== Supplied text ==

F-15E Strike Eagle’s New Electronic Warfare Suite Put To The Test In Major Exercise

The Eagle Passive/Active Warning Survivability System will ensure the Strike Eagle can survive in a highly contested battlespace. 

U.S. Air Force/1st Lt Savanah Bray

The sophisticated new radar warning and electronic warfare suite for the U.S. Air Force’s F-15E Strike Eagle is a step closer to becoming operational after being put to the test in a recent large force test event. The Eagle Passive/Active Warning Survivability System, or EPAWSS, promises nothing less than a full electronic warfare overhaul for the Strike Eagle, significantly increasing its survivability.

The F-15E’s EPAWSS was one of the “prioritized tests” conducted during a major exercise called Large Force Test Event (LFTE) 20.03 that recently took place at Nellis Air Force Base, Nevada. The Nellis’ 53rd Wing released details and photos from the event, including the rare shot of an EPAWSS-equipped F-15E, on November 20, 2020. LFTE 20.03 took place over the Nevada ranges three days earlier and, in addition to the F-15E, it involved nine other aircraft types from the Air Force and Navy: F-35, F-22, F-16, A-10, E/A-18G, HH-60G, EC-130H, KC-46, and KC-135.

===
== Data shown ==

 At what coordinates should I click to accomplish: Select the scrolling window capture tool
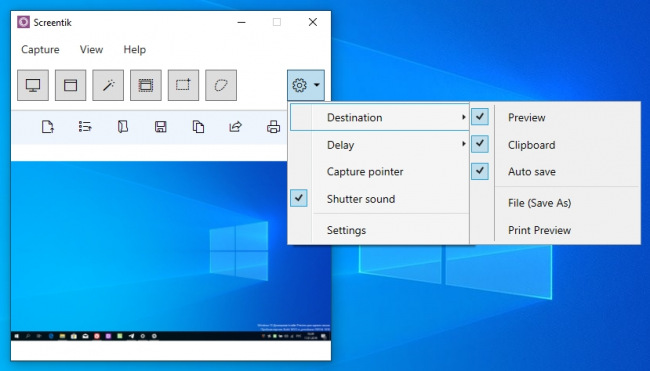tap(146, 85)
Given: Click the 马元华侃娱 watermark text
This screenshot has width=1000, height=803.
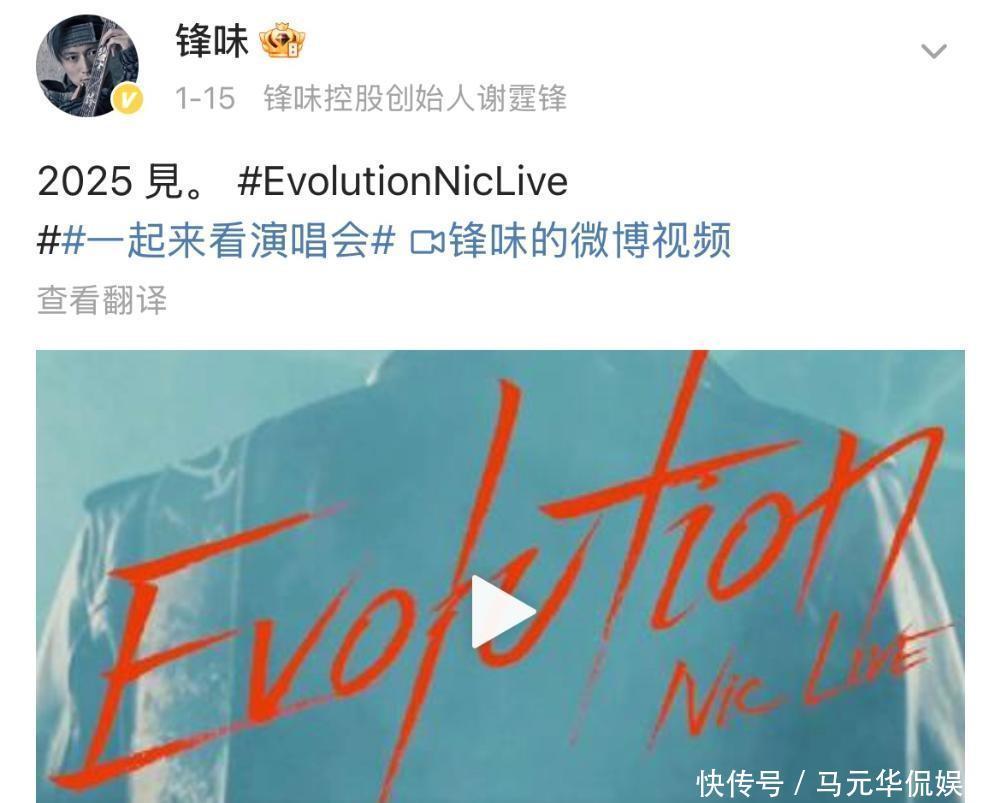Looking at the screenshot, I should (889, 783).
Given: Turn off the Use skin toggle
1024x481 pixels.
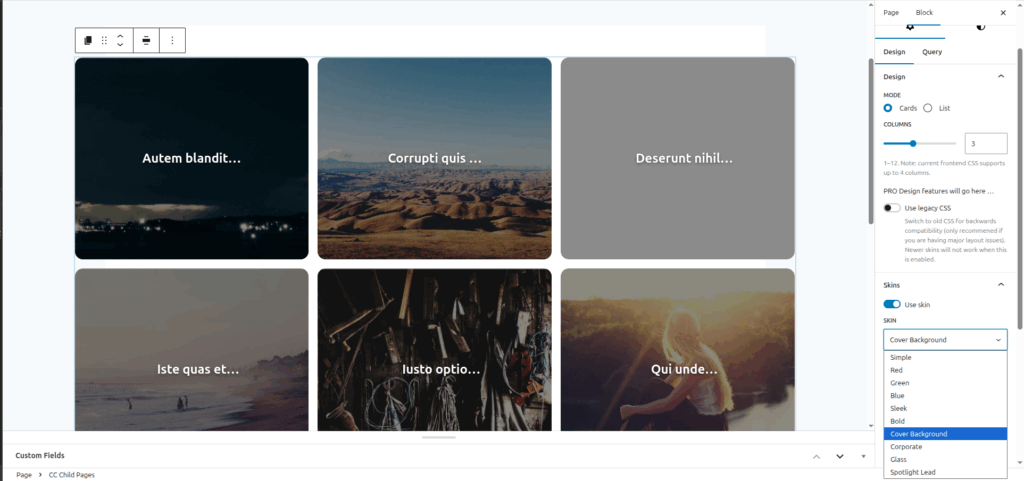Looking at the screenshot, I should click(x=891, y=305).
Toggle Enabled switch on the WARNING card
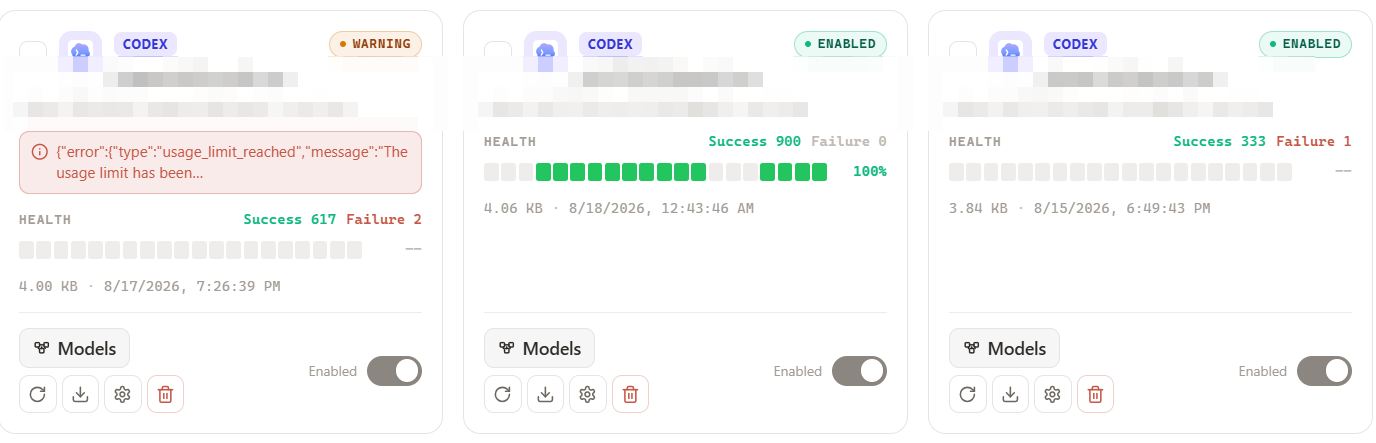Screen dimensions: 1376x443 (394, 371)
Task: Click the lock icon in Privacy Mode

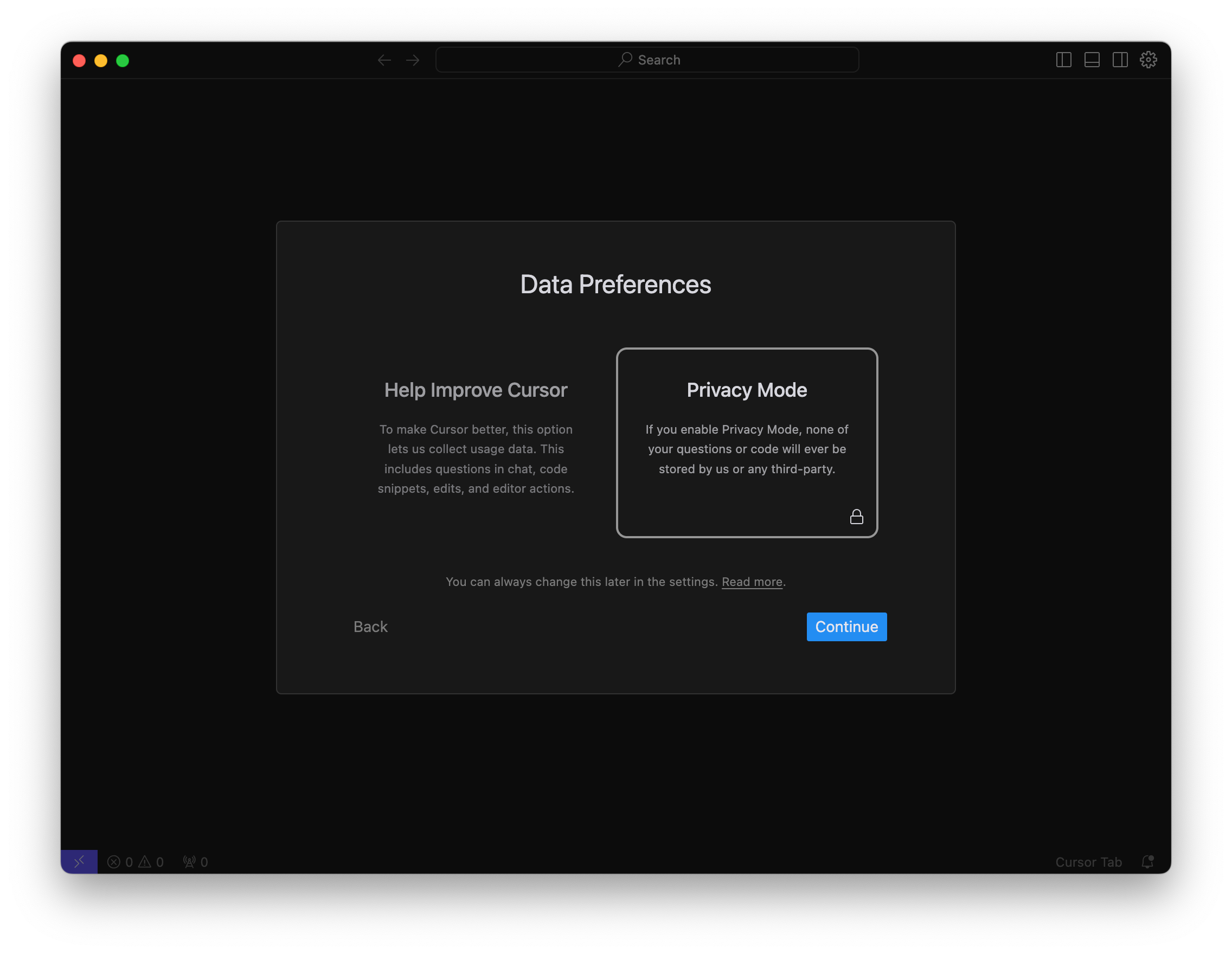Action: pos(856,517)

===
== Data shown ==

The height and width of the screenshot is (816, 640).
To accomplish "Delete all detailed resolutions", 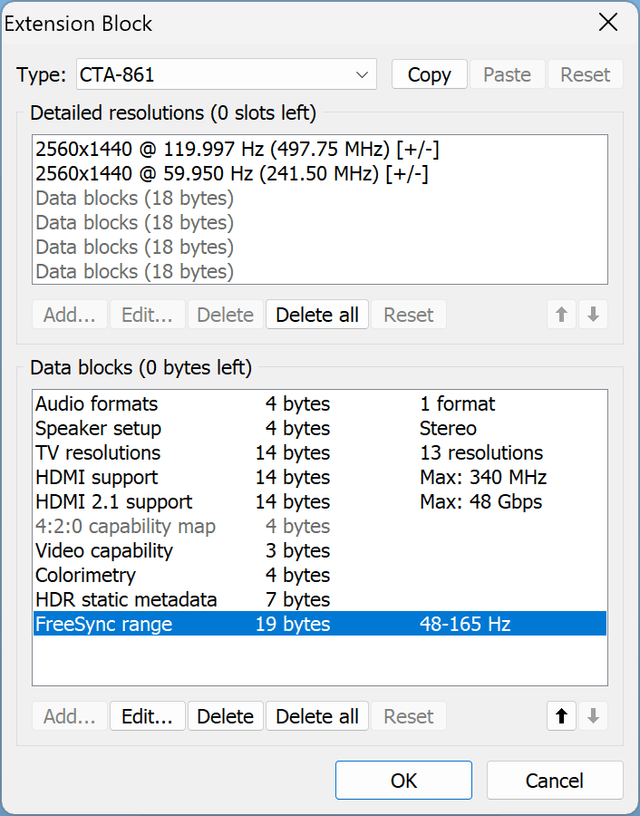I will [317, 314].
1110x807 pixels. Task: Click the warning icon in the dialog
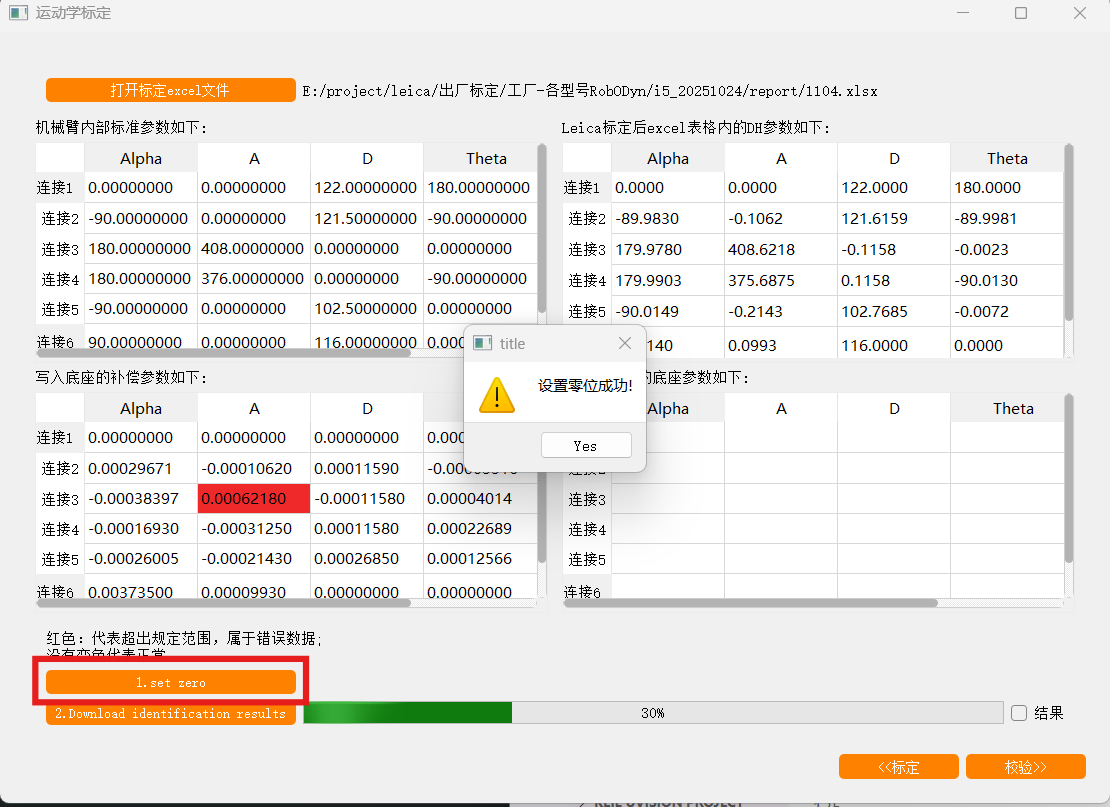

===

- **What to work on**
A – In the article on the F-15E electronic warfare suite, translate this sentence into Spanish: "The Eagle Passive/Active Warning Survivability System will ensure the Strike Eagle can survive in a highly contested battlespace."
B – Check each statement against the article on the F-15E electronic warfare suite. Mark each yes or no, and quote the deciding words.
(i) The 53rd Wing released details of the event on November 20, 2020.
(ii) Only Air Force aircraft took part in LFTE 20.03.
(iii) EPAWSS is already operational on the F-15E.
C – Answer from the article on the F-15E electronic warfare suite:
(i) What does EPAWSS stand for?
(ii) At which base did LFTE 20.03 take place?
(iii) How many aircraft types besides the F-15E took part in the exercise?

- **Results in order**
A – El Eagle Passive/Active Warning Survivability System garantizará que el Strike Eagle pueda sobrevivir en un espacio de batalla altamente disputado.

B –
(i) Yes: "The Nellis’ 53rd Wing released details and photos from the event, including the rare shot of an EPAWSS-equipped F-15E, on November 20, 2020."
(ii) No: "nine other aircraft types from the Air Force and Navy"
(iii) No: "is a step closer to becoming operational"

C –
(i) Eagle Passive/Active Warning Survivability System
(ii) Nellis Air Force Base, Nevada
(iii) Nine